What Dan Luu Learned About Agentic Coding
Dan Luu published field notes on coding with AI agents. This piece explains what he found and why bounded loops keep Codex work reviewable.

Dan Luu, a widely read engineering blogger, published “Agentic coding notes”: field notes on what he learned from letting AI coding agents work on real tasks. The problem he documents is drift: an agent loop with no edge keeps producing plausible edits nobody asked for. His answer, and the takeaway of this article, is to judge the loop, the context, and the review path before you judge the model.
Agentic coding is the practice of letting a coding agent plan, edit, run checks, and iterate with some autonomy. The interesting part is not that the agent writes code. It is how quickly a normal repo can drift when the loop has no edge.
Read the note as a field report, not a benchmark
Dan Luu’s “Agentic coding notes” is an appendix to a larger post about AI coding, and the appendix matters because it talks about the work around the writing. It is a note about agentic loops: giving a model a task, letting it act, checking the result, and deciding whether to continue.
That is why developers cared. The post is not selling a universal workflow. It is closer to a lab notebook from someone trying to understand where these systems help, where they get weird, and how much human babysitting still hides inside a “hands-off” story.
The trap is reading it as a product ranking. A field note can be more useful than a leaderboard because it shows the shape of failure. In agentic coding, the shape of failure is often not one bad line. It is ten small plausible edits produced by a loop that was allowed to keep going.
There was also some thread-level noise around geography: an alt-text reference apparently used “Galapagos Island” in a way readers connected to Vancouver, while many public references to the “Galápagos of Canada” point to Haida Gwaii instead.

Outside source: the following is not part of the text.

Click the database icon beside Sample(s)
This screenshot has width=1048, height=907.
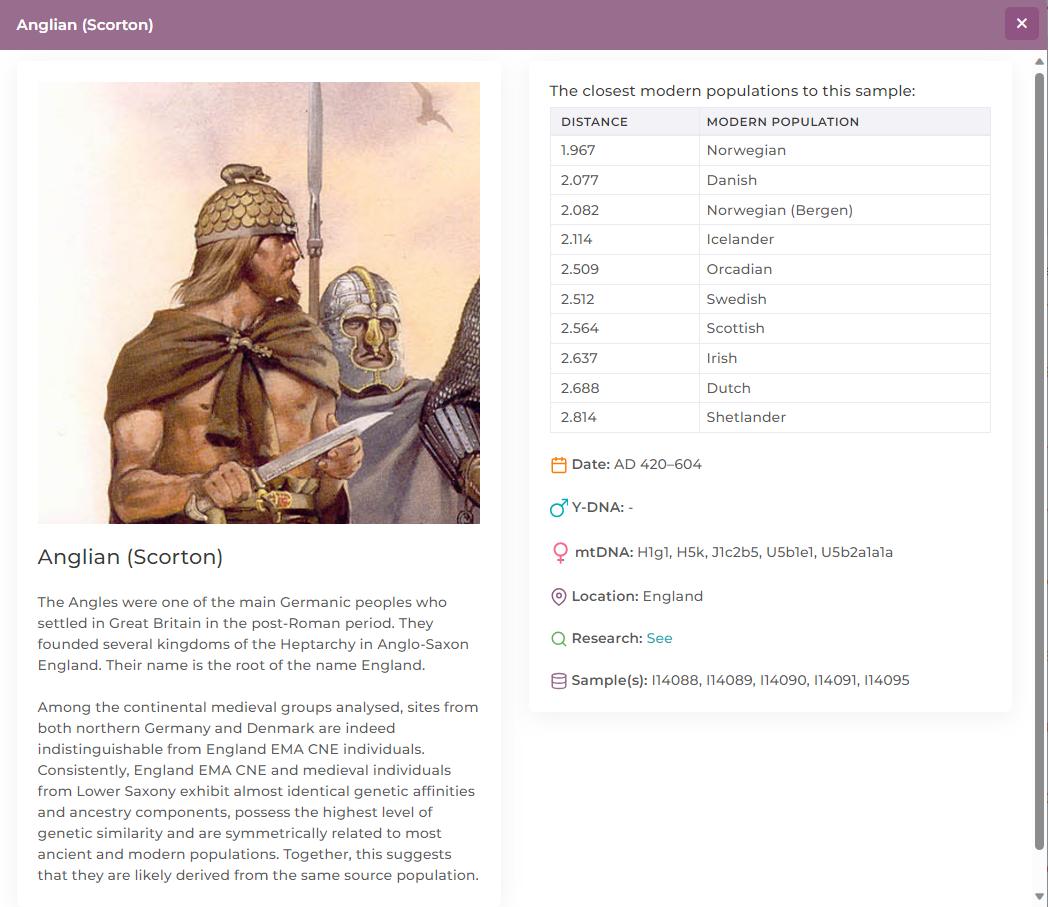point(558,680)
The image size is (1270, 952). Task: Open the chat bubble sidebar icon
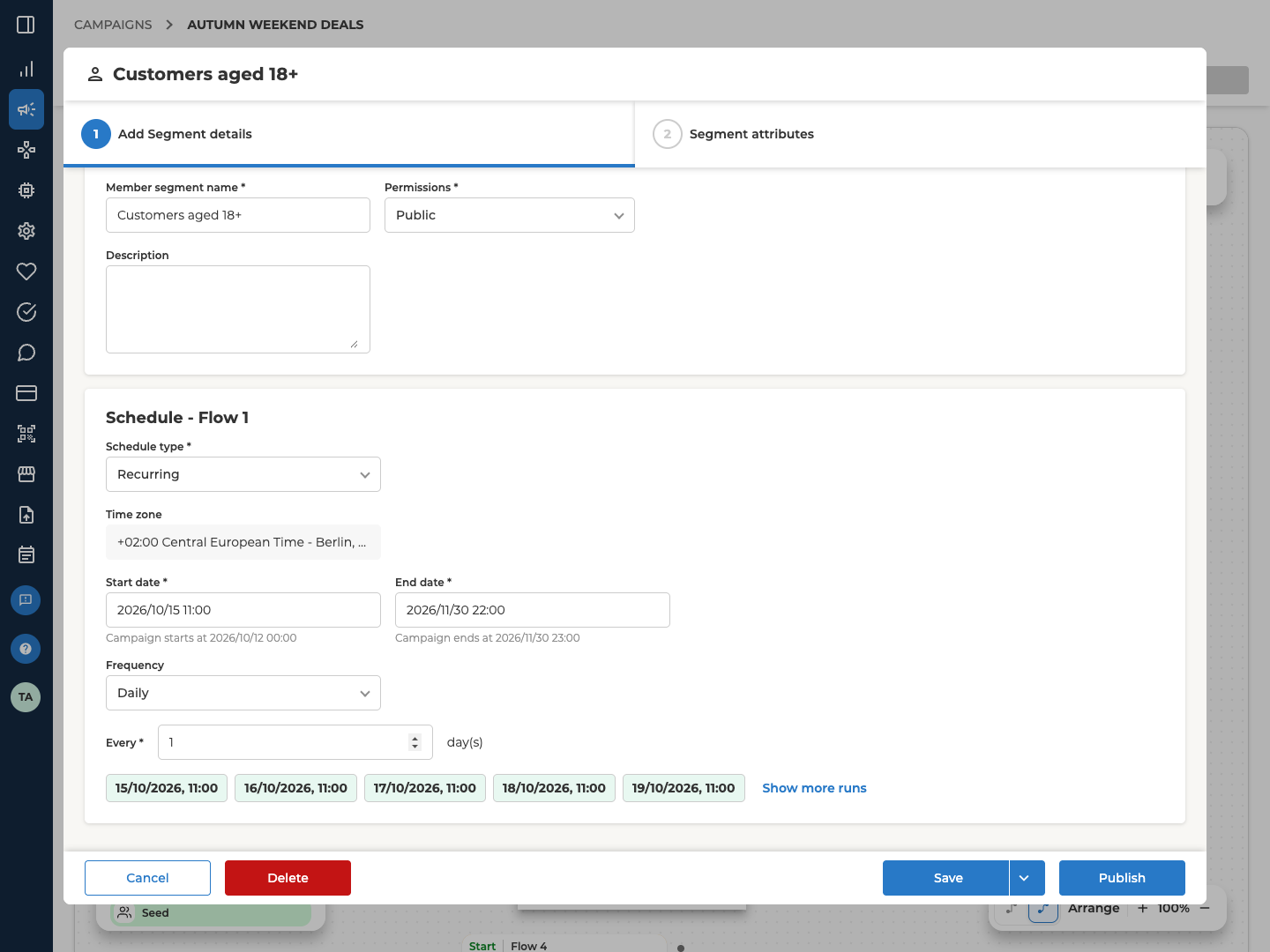26,353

That is worth correcting if you are discussing the post carefully, but it does not change the engineering point.
Notice the cost of every extra turn
The sharpest lesson in the note is that agentic loops are not free. Every turn spends context, money, reviewer attention, and sometimes repo integrity.
This matters for Codex users because Codex workflows often make iteration feel cheap. OpenAI’s Codex can inspect a repo, propose edits, and run commands, which is exactly what you want for a tight verification loop. It is also exactly why you need to say where the loop stops.
A small example is a backend service with a flaky test. A coding agent can patch the failure, run pytest, inspect the trace, patch again, and keep going. That sounds efficient until it edits the test to match the bug, removes an assertion, and hands you a green run.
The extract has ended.